Stored data entries:
○ ○ ○

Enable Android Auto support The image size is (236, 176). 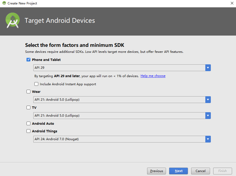click(x=28, y=123)
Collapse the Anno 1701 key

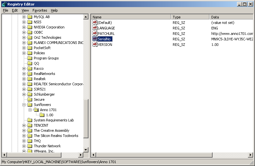pos(30,110)
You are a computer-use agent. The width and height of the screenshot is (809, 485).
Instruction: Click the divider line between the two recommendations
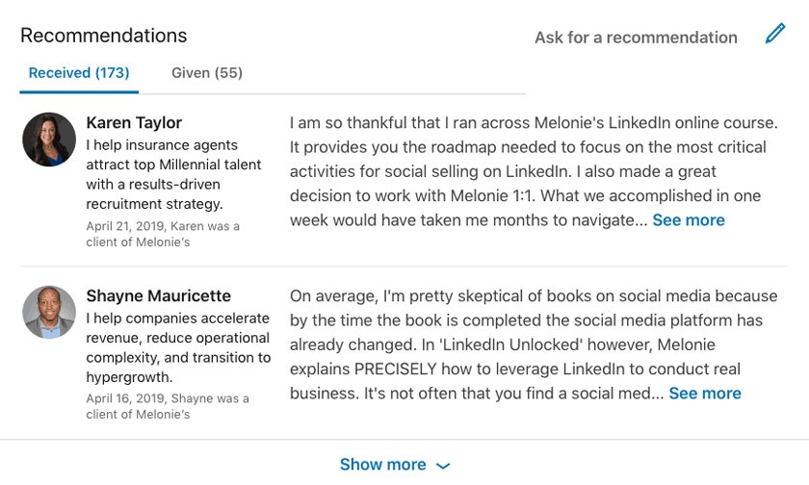[405, 267]
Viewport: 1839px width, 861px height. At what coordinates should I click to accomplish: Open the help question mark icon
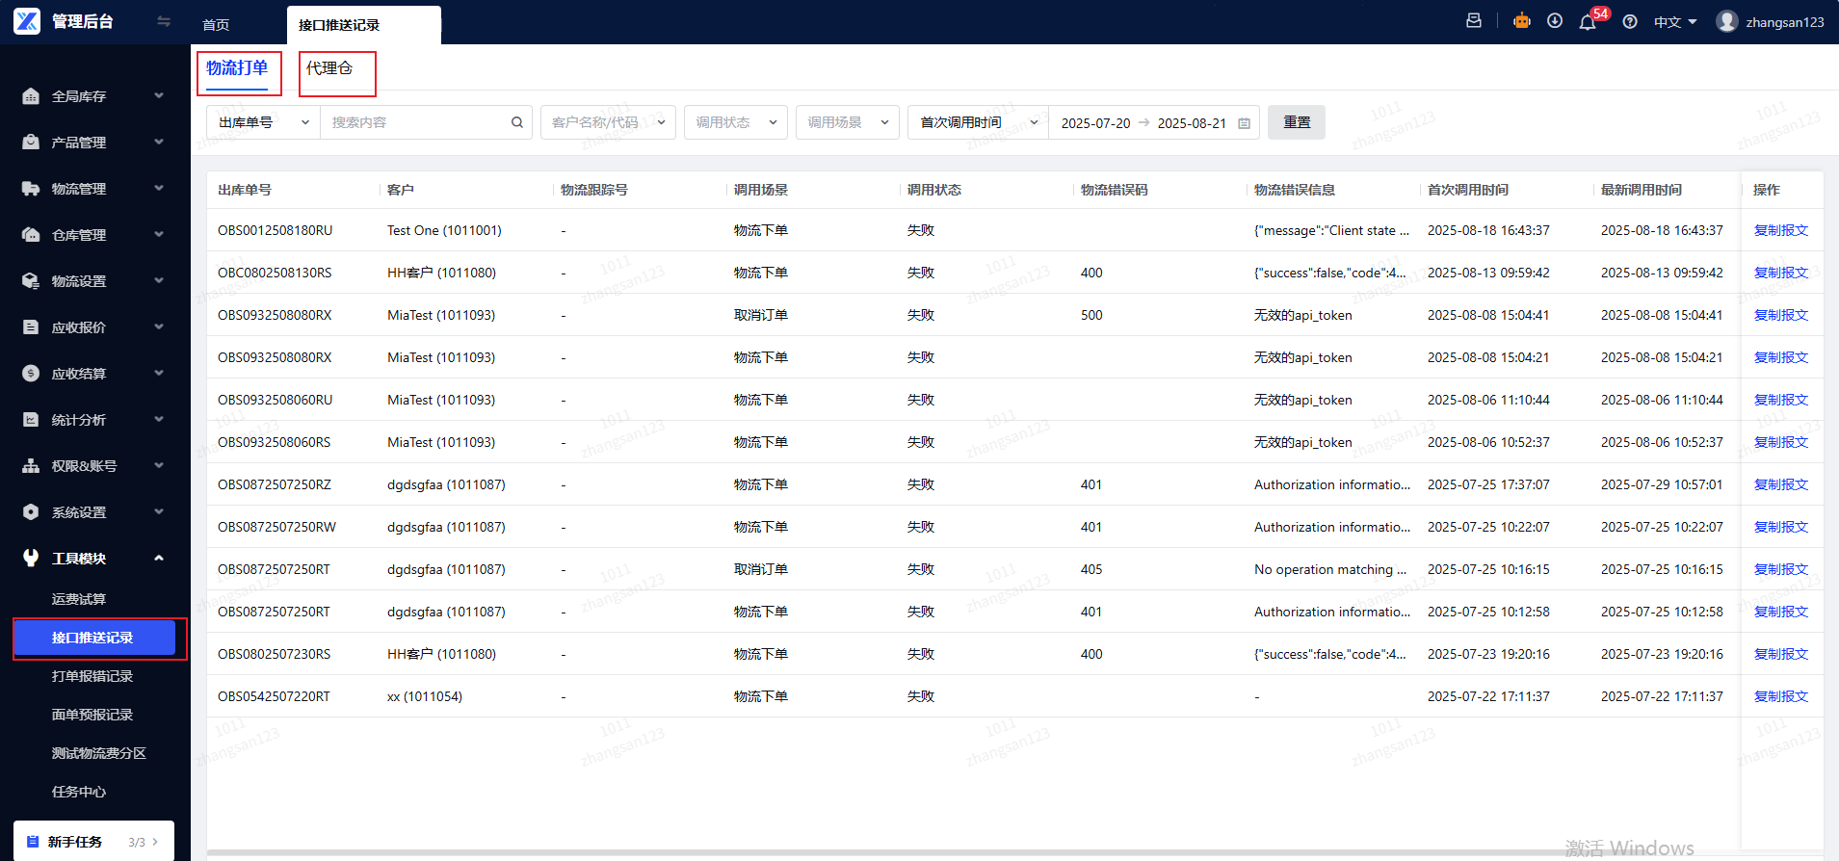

○ ○ ○

### Task to complete
Give the number of lines in the records that contain the string "width", with no other output.

### Solution for this task
2